Тишина... в доме Мандельштама — поэтому, вместо музыки революции (Блока), остается у него ощущение «моровой язвы», — но и это может быть лишь литературная фигура — надо же как-нибудь заметить и сказать о начале первой четверти молодого века» (КГВ, 1925, 30 июня, с. 5).

Иначе подошел к «ШВ» Н. Лернер: «Автор — известный поэт — рассказывает о сравнительно недавнем прошлом, — даже самые ранние его воспоминания не заходят глубже 20 — 25 лет до революции, но его ухо умело прислушаться даже к самому тихому, как в раковине, «шуму времени», и в относящейся к этой эпохе мемуарной литературе едва ли найдется много таких — интересных и талантливых страниц. С щемящей тоскою и не без презрения описывает Мандельштам ту двойную безбытность, еврейскую и русско-интеллигентскую, из которой он вышел... Тот «хаос иудейства», который так тяжело, так болезненно переживает он в своих воспоминаниях, вошел какой-то далеко не безразличной функцией в историю России, но мало кем до сих пор был так отчетливо определен. Мы подавлены громадой идейных обобщений и обилием исторических фактов, но у нас крайне редки психологические документы, в которых полно и ярко запечатлены настроения той или иной эпохи. К таким произведениям принадлежат и «Былое и думы» Герцена, «История моего современника» Короленко, воспоминания Овсянико-Куликовского. К этому роду относятся и мемуары О. Мандельштама, написанные горячо, нервно, с лирическим воодушевлением, — жаль, что кое-где не без вычур (кто-то глядит на едущий по улице фаэтон с изумлением, «словно везли в гору еще не бывший в употреблении рычаг Архимеда», — для чего это кривлянье?). Историк предреволюционной России в этой книжке многое ощутит живо и сильно» (Былое, 1925, № 6, с. 244).

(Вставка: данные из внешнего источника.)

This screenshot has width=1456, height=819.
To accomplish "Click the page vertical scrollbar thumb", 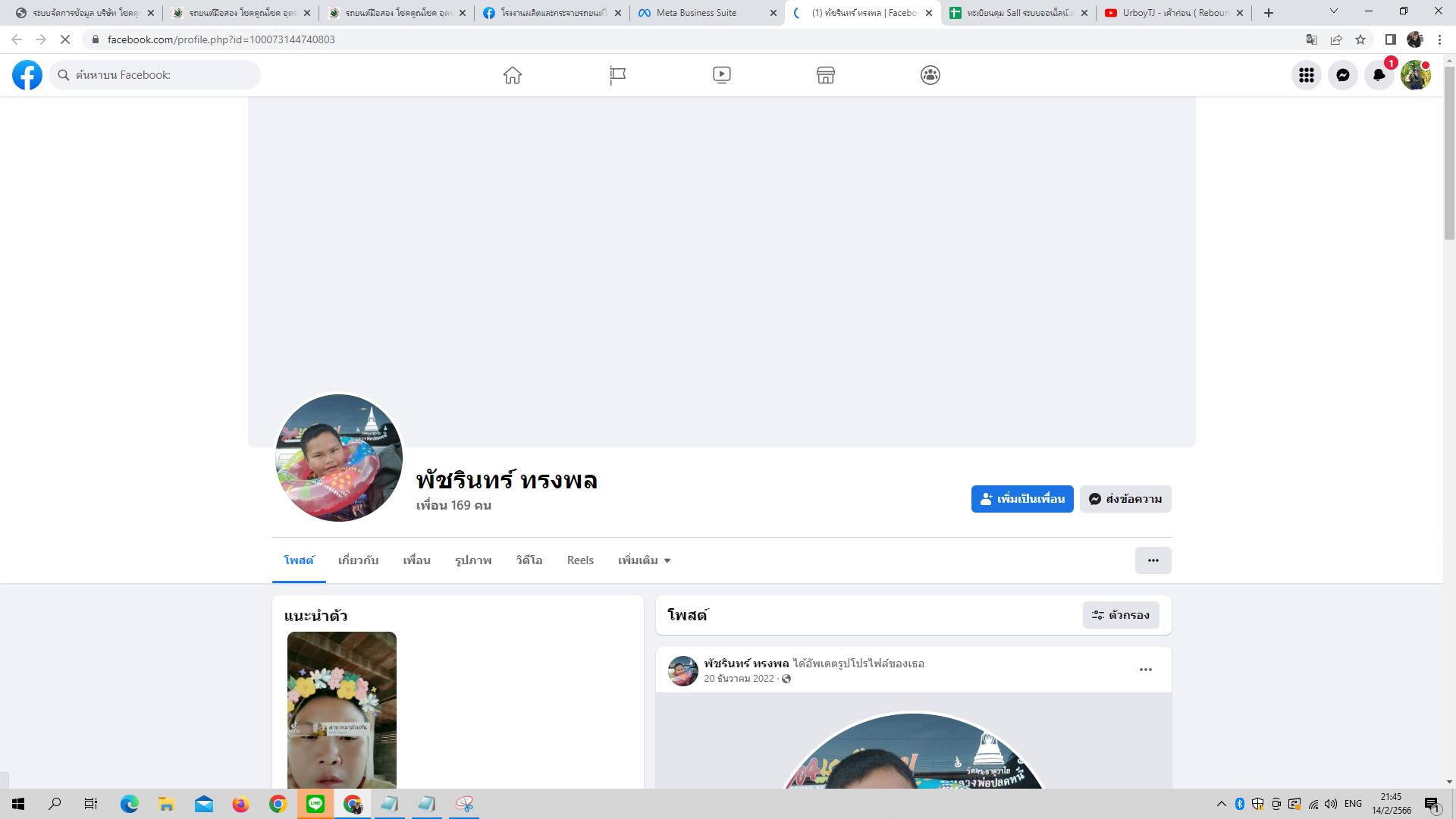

«ШВ» не остался незамеченным и русской эмиграцией. В. Вейдле (под инициалами В. В.) писал: «Эту книгу нельзя рассказать, так же как нельзя «своими словами» передать сущность стихотворения. Она состоит из отдельных очерков, из ряда единичных воспоминаний о людях, квартирах, концертах, происшествиях, каждое под другим заглавием, но отнюдь не распадается притом на эти свои короткие главы. Если оставить в стороне гораздо менее совершенные, касающиеся недавнего Крыма, четыре последние главы, то можно сказать, что книга говорит только о двух вещах, о двух мирах, если угодно: о петербургской России и ее конце и еще «о хаосе иудейском». Оба мира сродни Мандельштаму, но они сродни ему по-разному. «Хаос иудейский» — это он так разительно его назвал — то, в чем он родился, то, чему он приобщен кровью; петербургская Россия — ее он сам избрал для себя, для своего искусства: она стала родиной его поэзии. Оба мира одинаково ощутимы для него, одинаково в нем живы. Потому-то обе темы книги и воплощены им так адекватно, а не потому, чтобы ему было присуще специфическое чутье историка. Он не различает, не сравнивает, настоящих мыслей в его книге почти нет; но он безошибочно передает самый запах и вкус еврейства, и воздух Петербурга, и звук петербургских мостовых. Вторая родина ему важней и дороже первой. Его восприятие Петербурга сливается с его восприятием мира вообще, как оно легло в основу его стиха, его фразы. «Мне всегда казалось, что в Петербурге обязательно должно случиться что-нибудь очень пышное и торжественное». Но последнее пышное и торжественное, что случилось в Петербурге, это поэзия Мандельштама. Его проза похожа на его стихи, и чем она ближе к его стихам, тем это лучше для нее, тем меньше она может бояться иногда ей угрожающей пустоты... прозаик в нем не перестает учиться у поэта. Там, где они соперничают, побеждает всегда поэт.